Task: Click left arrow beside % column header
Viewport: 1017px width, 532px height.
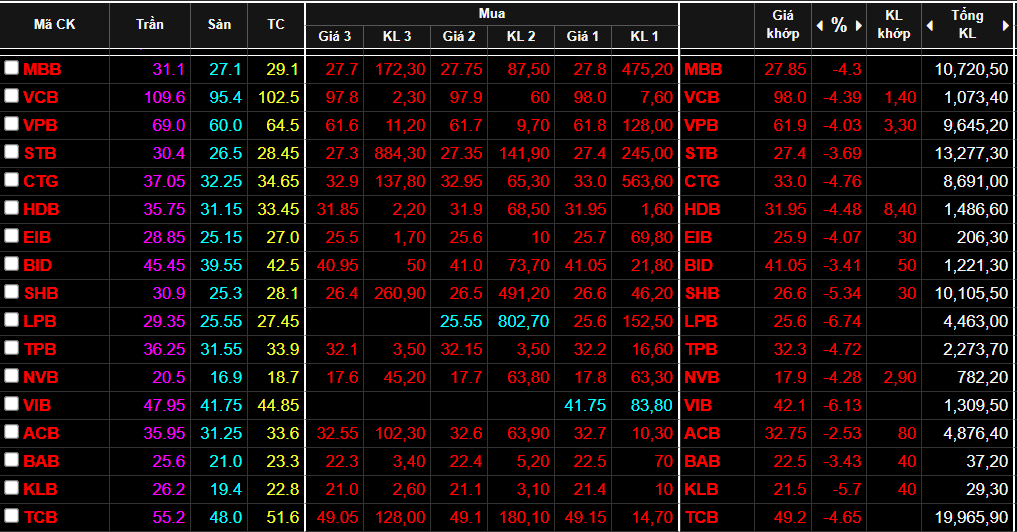Action: (x=821, y=25)
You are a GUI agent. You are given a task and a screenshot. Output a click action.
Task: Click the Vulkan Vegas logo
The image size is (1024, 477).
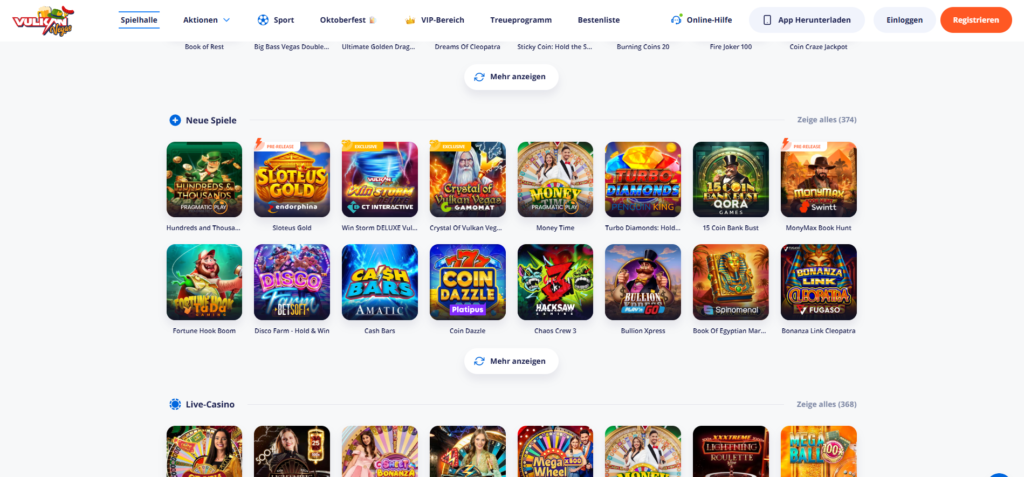[x=43, y=20]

- - - - -

* WHAT YOU NEED TO DO: In the answer, include exactly the lines from the one containing "You are a GUI" through the end of the records above and no pictures at all.

* SOLUTION BELOW:
You are a GUI agent. You are given a task and a screenshot. Output a click action.
Task: Click the Vulkan Vegas logo
The image size is (1024, 477).
[x=43, y=20]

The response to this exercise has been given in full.